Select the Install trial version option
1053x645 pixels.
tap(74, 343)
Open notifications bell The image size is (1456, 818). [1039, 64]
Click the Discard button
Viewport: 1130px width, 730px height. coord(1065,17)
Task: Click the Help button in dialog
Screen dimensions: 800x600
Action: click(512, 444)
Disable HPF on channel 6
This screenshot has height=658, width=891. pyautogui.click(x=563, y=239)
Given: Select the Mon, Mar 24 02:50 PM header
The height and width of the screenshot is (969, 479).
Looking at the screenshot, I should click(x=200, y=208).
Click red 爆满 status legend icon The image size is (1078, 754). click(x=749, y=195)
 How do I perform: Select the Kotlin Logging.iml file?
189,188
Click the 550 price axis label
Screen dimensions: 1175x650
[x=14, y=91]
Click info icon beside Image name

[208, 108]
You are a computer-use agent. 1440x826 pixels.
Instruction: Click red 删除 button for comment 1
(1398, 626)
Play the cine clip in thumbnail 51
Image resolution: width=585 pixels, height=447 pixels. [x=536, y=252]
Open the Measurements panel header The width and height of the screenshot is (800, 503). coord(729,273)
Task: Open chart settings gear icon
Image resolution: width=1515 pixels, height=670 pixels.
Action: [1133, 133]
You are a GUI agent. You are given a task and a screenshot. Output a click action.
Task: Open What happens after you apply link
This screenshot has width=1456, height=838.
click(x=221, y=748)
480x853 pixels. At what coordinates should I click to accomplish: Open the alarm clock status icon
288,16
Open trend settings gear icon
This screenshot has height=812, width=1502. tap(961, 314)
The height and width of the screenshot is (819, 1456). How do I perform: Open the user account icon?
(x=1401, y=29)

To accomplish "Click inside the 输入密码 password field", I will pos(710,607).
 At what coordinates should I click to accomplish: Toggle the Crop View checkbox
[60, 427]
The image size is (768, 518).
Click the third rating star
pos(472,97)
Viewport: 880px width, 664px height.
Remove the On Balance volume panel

-----

Problem:
Which lines of the listing contain the string "agent"? Copy every one of them.

Result below:
You are a computer-use agent. 1440x826 pixels.
You are a GUI agent. You are given a task and a screenshot. Output a click action.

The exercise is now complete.